O papel da genética no ganho de peso
Estudos mostram que a herança genética pode aumentar a predisposição ao ganho de peso. Isso significa que algumas pessoas têm maior facilidade em acumular gordura ou mais dificuldade em perder peso, dependendo da forma como seus genes influenciam:
Metabolismo: algumas pessoas têm um gasto energético naturalmente menor.
Armazenamento de gordura: genes podem determinar maior tendência ao acúmulo em certas regiões do corpo.
Controle da fome e saciedade: alterações em hormônios como a leptina e a grelina podem afetar o apetite.
Porém, as alterações genéticas acontecem muito lentamente ao longo das gerações. Isso não seria suficiente para justificar o crescimento acelerado da obesidade no mundo.
O impacto dos fatores ambientais e sociais
O que realmente explica os altos índices de sobrepeso e obesidade é a interação entre genética e ambiente. Ou seja, não herdamos apenas os genes, mas também hábitos e comportamentos familiares, como:
Padrão alimentar (excesso de ultraprocessados, açúcares e gorduras).
Sedentarismo e falta de prática regular de atividade física.
Rotina estressante e sono de má qualidade.
Acesso fácil a alimentos calóricos e ultraprocessados em comparação a opções mais saudáveis.
Esses fatores ambientais têm impacto direto na forma como os genes se expressam, em um processo conhecido como epigenética.
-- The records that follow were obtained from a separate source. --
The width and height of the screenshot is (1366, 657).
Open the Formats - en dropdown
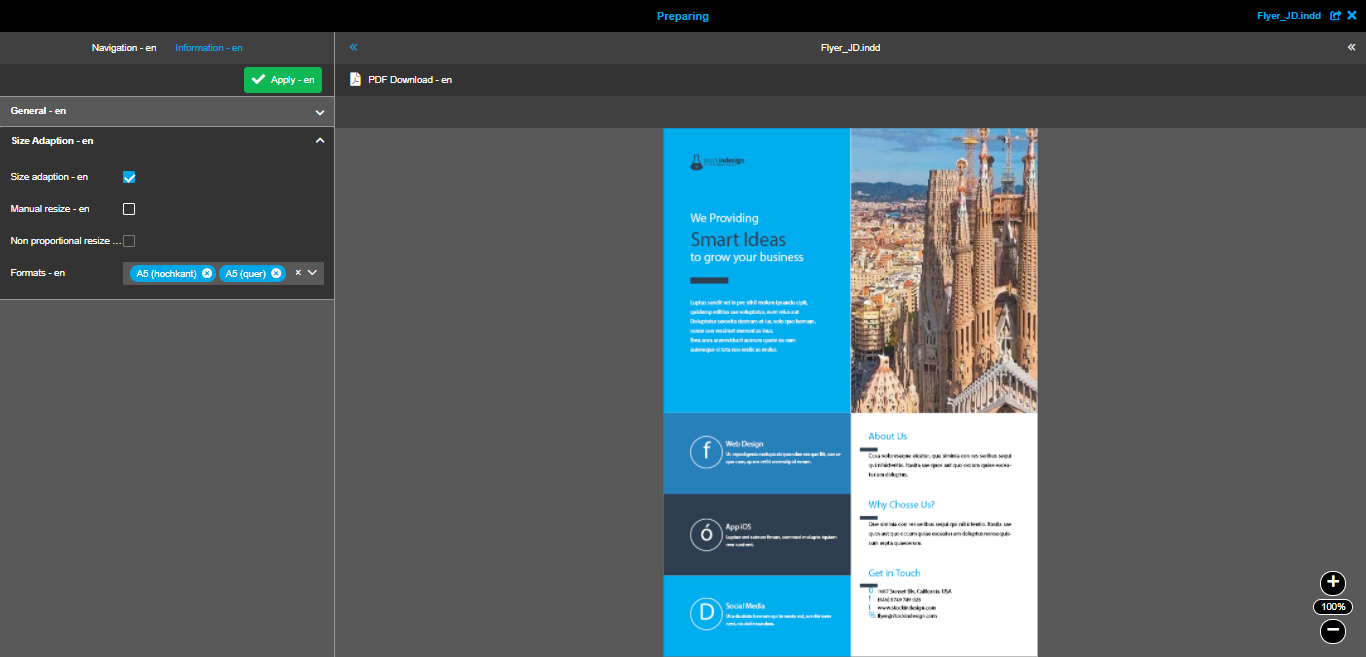point(312,273)
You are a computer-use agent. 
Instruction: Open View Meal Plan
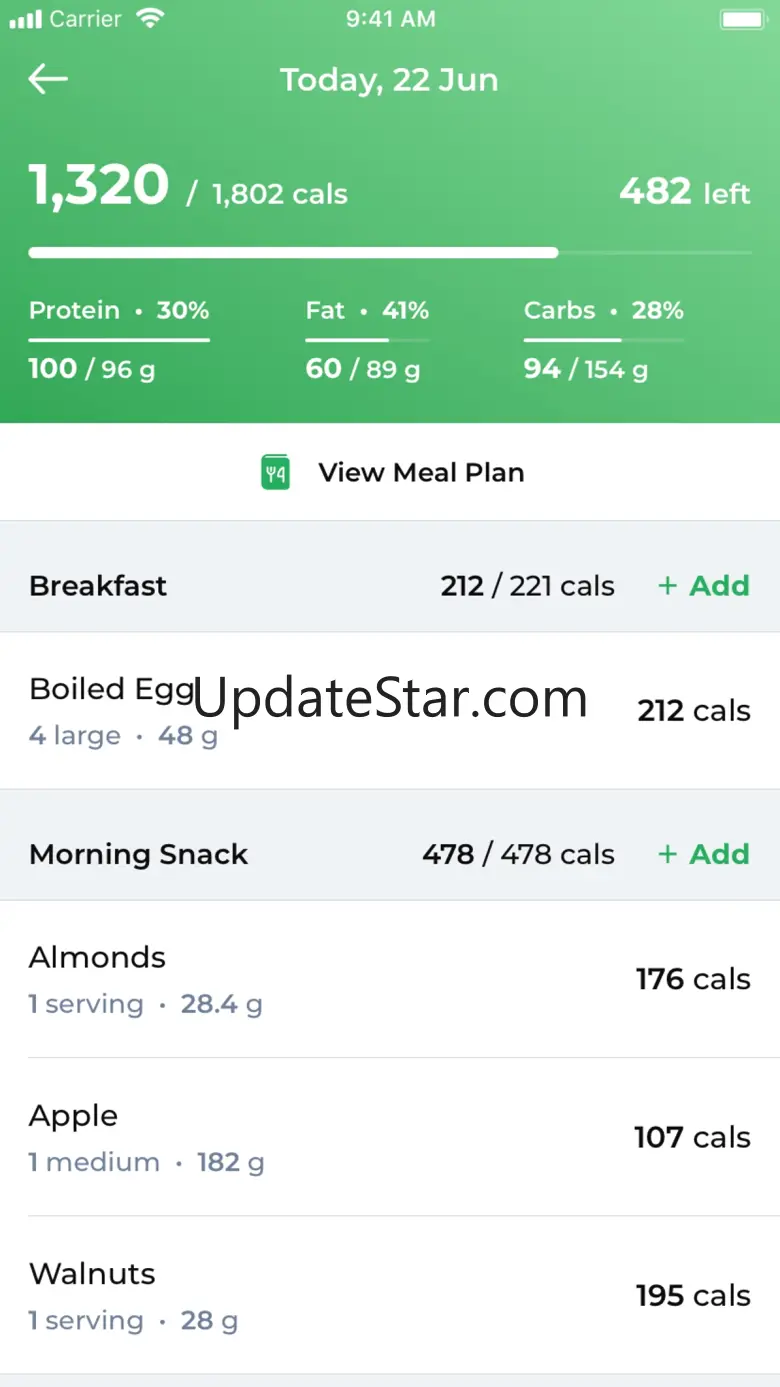pos(420,472)
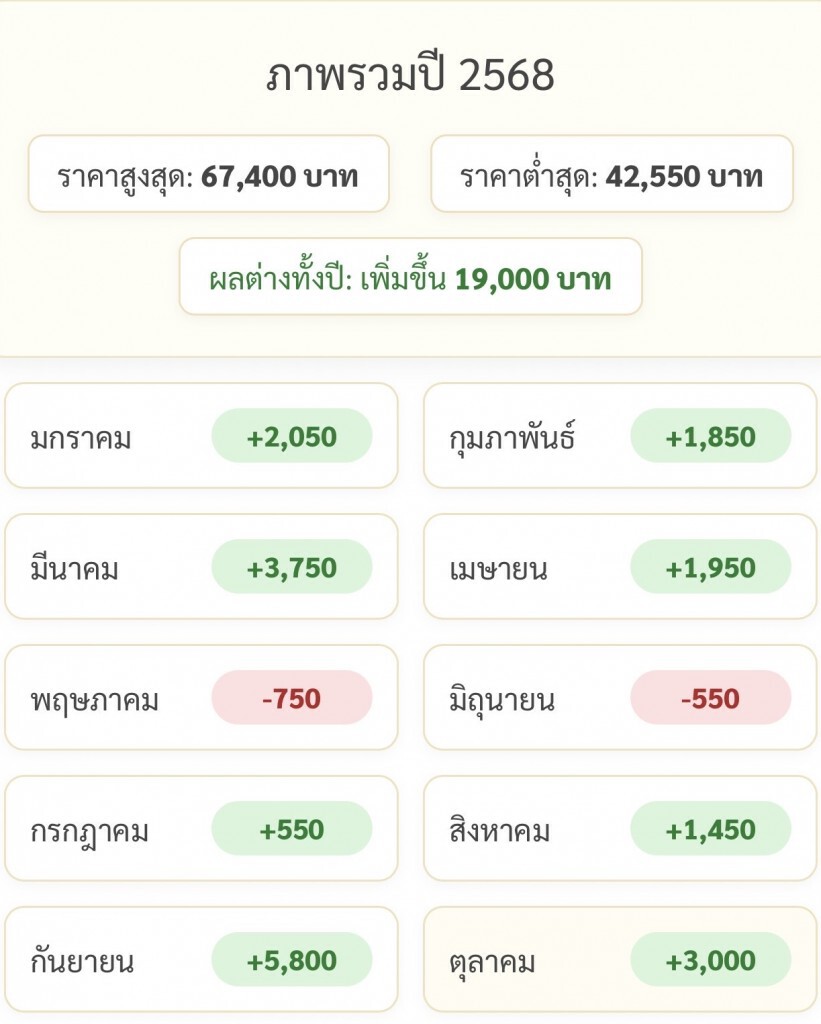
Task: Select the ราคาสูงสุด 67,400 บาท box
Action: point(208,175)
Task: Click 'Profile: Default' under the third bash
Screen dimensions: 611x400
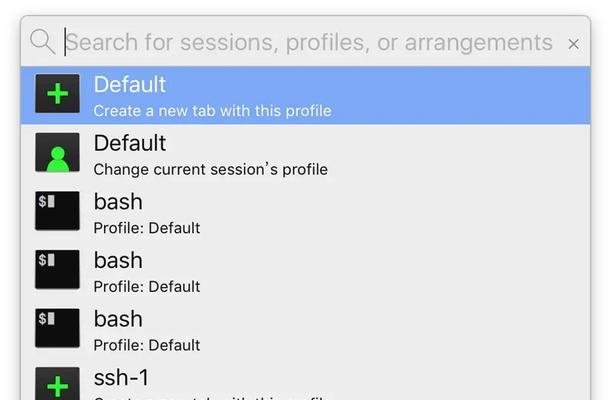Action: click(x=147, y=345)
Assim, mesmo que exista predisposição genética, o estilo de vida pode potencializar ou minimizar esse risco.
É possível vencer a predisposição genética?
A boa notícia é que, sim, é possível. Ter predisposição não significa estar condenado à obesidade. Manter hábitos saudáveis é o fator-chave para prevenir e controlar o ganho de peso:
Apostar em uma alimentação equilibrada, rica em frutas, verduras, proteínas magras e fibras.
Praticar atividade física regularmente.
Garantir um bom padrão de sono e controlar o estresse.
Evitar o consumo excessivo de alimentos ultraprocessados.
A genética influencia, mas não determina sozinha o futuro de cada pessoa em relação ao peso. O aumento expressivo da obesidade no mundo está muito mais ligado ao ambiente em que vivemos e aos hábitos que cultivamos. Por isso, investir em mudanças no estilo de vida continua sendo a forma mais eficaz de prevenir e tratar o excesso de peso.